- Passage shown

# Odd cottony tufts



## Elliott225 (Jan 9, 2014)

One of my Red Parrots has little white cottony looking tufts on different parts of his body. Also, I noticed one fin looks to be missing some flesh on the tip. What do I need to treat this with?


----------



## emc7 (Jul 23, 2005)

There a several possibilities, none of them good. Could be a fin rot, fungus on wounds, or columnaris. I would start by isolating the fish is a smallish tank with clean water and salt. Have the fish been fighting? Is there any white stuff on the mouth? If you see white on the mouth, treat for columnaris aka cottonmouth.


----------



## Elliott225 (Jan 9, 2014)

I added salt to the tank yesterday and there seems to be less tufts. No fighting from what I can see. There are 3 Red Parrots and 1 Silver Dollar. Everyone ate pretty good last night and this morning. I'll setup a q tank. Thanks emc7


----------



## LizStreithorst (Aug 5, 2015)

I'd start by doing large water changes and watch for a few days. Fresh clean water is always good and often does the trick. If things worsen let us know and I will re-evaluate. Post pics if you can.

- Supplied data
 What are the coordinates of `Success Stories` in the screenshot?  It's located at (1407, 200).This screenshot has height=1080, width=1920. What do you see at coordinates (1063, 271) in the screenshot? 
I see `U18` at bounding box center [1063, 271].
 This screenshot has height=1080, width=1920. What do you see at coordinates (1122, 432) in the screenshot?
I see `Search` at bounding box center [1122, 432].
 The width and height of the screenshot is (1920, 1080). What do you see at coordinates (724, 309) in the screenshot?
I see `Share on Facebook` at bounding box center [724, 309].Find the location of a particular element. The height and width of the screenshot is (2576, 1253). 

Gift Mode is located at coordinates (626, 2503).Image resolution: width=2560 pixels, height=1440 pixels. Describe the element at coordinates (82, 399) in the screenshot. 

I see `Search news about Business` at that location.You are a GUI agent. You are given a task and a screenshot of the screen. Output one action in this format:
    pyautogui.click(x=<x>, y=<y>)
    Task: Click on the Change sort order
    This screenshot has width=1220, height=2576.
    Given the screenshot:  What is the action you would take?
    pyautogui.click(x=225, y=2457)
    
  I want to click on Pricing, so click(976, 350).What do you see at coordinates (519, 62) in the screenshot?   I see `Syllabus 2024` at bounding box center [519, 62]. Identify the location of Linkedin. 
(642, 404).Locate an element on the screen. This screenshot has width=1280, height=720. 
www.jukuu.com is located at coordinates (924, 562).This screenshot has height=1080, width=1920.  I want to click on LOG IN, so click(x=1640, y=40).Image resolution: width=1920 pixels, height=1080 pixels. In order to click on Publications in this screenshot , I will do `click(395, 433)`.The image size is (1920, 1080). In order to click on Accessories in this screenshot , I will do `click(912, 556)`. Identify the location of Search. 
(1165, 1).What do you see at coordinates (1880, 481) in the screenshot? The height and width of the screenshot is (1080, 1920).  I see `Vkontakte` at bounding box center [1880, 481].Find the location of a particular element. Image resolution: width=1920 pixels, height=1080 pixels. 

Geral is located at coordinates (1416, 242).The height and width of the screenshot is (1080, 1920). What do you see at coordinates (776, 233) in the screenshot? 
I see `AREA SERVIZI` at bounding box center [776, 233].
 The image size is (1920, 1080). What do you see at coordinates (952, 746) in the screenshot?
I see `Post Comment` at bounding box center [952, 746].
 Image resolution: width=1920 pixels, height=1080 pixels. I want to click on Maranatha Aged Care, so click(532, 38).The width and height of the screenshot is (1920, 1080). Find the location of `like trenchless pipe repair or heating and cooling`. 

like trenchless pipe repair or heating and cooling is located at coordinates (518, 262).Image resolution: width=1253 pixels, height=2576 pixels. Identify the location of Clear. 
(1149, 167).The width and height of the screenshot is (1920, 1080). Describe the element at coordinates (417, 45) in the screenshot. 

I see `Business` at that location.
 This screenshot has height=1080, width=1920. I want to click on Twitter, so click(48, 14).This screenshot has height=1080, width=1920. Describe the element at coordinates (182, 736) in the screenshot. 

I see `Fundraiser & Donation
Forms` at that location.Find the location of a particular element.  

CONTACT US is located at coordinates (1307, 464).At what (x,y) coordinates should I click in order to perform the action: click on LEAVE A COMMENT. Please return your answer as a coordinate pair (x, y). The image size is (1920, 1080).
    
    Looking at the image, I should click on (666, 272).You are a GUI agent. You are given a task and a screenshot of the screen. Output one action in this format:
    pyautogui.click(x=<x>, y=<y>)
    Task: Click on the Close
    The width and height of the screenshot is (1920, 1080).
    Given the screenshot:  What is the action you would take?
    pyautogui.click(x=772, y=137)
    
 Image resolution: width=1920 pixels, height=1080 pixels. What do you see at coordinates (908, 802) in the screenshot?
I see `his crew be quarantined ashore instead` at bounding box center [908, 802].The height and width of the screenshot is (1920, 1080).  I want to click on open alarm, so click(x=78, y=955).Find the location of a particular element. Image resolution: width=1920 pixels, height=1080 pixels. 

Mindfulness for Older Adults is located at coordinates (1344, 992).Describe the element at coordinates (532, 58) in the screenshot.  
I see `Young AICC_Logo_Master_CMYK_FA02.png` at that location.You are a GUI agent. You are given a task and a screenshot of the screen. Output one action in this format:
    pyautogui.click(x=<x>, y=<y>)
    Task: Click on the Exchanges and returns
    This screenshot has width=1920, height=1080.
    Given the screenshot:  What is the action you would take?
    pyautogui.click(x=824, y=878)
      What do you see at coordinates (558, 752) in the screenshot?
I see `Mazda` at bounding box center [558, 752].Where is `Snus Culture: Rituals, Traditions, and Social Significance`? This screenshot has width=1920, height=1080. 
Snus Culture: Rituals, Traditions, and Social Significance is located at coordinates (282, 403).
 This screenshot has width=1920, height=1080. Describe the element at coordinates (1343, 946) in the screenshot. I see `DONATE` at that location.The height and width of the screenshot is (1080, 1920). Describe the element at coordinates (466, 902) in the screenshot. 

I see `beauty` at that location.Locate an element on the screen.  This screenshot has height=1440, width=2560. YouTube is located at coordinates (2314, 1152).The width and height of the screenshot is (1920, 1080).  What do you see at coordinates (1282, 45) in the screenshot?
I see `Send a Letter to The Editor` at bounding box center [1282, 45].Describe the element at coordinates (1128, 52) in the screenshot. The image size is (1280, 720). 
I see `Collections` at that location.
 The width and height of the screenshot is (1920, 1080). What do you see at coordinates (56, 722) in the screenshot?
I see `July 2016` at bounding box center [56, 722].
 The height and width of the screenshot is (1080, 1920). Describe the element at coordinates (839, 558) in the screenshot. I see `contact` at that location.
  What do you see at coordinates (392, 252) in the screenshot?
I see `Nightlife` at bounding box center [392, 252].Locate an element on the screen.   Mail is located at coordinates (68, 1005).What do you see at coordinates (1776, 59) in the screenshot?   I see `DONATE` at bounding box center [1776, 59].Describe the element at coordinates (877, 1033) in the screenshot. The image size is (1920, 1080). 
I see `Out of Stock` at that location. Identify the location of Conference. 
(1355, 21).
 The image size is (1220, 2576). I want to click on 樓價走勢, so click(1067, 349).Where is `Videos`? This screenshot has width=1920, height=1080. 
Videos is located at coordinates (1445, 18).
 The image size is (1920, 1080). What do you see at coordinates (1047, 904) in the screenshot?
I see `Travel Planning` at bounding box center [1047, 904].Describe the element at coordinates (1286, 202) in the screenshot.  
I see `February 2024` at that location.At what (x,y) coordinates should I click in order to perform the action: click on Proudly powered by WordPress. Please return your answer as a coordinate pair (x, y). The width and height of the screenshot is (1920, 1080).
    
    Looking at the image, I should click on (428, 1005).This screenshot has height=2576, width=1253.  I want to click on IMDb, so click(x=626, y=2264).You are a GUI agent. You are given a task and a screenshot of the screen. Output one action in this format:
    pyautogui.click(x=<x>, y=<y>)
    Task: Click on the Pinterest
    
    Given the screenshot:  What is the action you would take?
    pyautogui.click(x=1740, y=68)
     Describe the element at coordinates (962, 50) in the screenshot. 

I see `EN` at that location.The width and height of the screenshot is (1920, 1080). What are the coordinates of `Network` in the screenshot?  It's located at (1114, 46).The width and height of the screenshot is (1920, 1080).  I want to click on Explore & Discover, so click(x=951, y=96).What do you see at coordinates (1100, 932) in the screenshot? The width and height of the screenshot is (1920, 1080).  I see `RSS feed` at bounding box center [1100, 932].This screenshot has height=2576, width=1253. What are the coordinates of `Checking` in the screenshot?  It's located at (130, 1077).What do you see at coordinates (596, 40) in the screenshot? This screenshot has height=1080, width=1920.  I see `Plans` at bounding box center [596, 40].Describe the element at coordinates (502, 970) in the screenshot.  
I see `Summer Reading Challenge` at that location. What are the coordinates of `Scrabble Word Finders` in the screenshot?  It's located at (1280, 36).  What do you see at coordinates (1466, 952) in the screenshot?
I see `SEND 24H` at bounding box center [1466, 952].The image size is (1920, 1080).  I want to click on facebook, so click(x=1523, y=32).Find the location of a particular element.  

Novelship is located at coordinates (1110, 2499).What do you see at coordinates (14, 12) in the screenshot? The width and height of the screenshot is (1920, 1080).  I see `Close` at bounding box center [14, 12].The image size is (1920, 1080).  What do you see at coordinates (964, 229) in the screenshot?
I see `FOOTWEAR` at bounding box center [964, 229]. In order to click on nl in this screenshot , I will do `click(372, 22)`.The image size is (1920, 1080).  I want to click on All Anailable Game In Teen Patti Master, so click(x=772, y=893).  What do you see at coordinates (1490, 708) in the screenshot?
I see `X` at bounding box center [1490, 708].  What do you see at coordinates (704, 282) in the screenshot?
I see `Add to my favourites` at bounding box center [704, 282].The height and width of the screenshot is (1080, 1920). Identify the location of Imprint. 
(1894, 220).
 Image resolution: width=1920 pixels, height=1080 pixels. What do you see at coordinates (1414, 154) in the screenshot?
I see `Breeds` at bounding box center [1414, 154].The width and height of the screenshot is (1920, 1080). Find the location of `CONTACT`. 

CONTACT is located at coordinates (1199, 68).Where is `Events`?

- What is being asked
Extend the forum thread about the Red Parrot fish with white cottony tufts, picking up after its last post. Nothing in the entries is needed here.

- Result of this task
----------



## e048 (Dec 23, 2010)

qt him and treat for fungus if clean water doesnt work


----------



## LizStreithorst (Aug 5, 2015)

I wish I could see a pic of the fish.


----------



## toddnbecka (Jun 30, 2006)

Fungus is a secondary infection, sometimes appears when there's an injury. If there's fin damage it's likely that the fish is getting beat up by another fish, you may have a newly formed pair and the odd parrot doesn't have enough space to get away from them.


----------



## Elliott225 (Jan 9, 2014)

I keep having problems posting pics, sorry. The only injury I see is the fin tip but the tufts are not there. They are in very random areas on the skin.


----------



## e048 (Dec 23, 2010)

What other fish live with it


----------



## Elliott225 (Jan 9, 2014)

2 red parrots and a silver dollar. They have been together for about 3 years.


----------



## emc7 (Jul 23, 2005)

Watch. You may want to order some anti-bacterial or anti-fungal meds now in case it gets worse


----------



## e048 (Dec 23, 2010)

Probably got injured from fighting amongst the parrots which got infected


----------



## Elliott225 (Jan 9, 2014)

I've done a couple of water changes and dosed with salt (heavier than normal) and he's looking better. Also, they are all more active, no fighting, just swimming and eating better.


----------



## Elliott225 (Jan 9, 2014)

Update....all looks fine now. Whatever it was is gone. I did a couple of big water changes and added salt and now everyone looks like their old selves. The Red Parrots all looked faded but now their color is back to the deep orange and they aren't hiding as much. Haven't been able to get a close look at the fin that looked damaged though. Only been able to see from a distance.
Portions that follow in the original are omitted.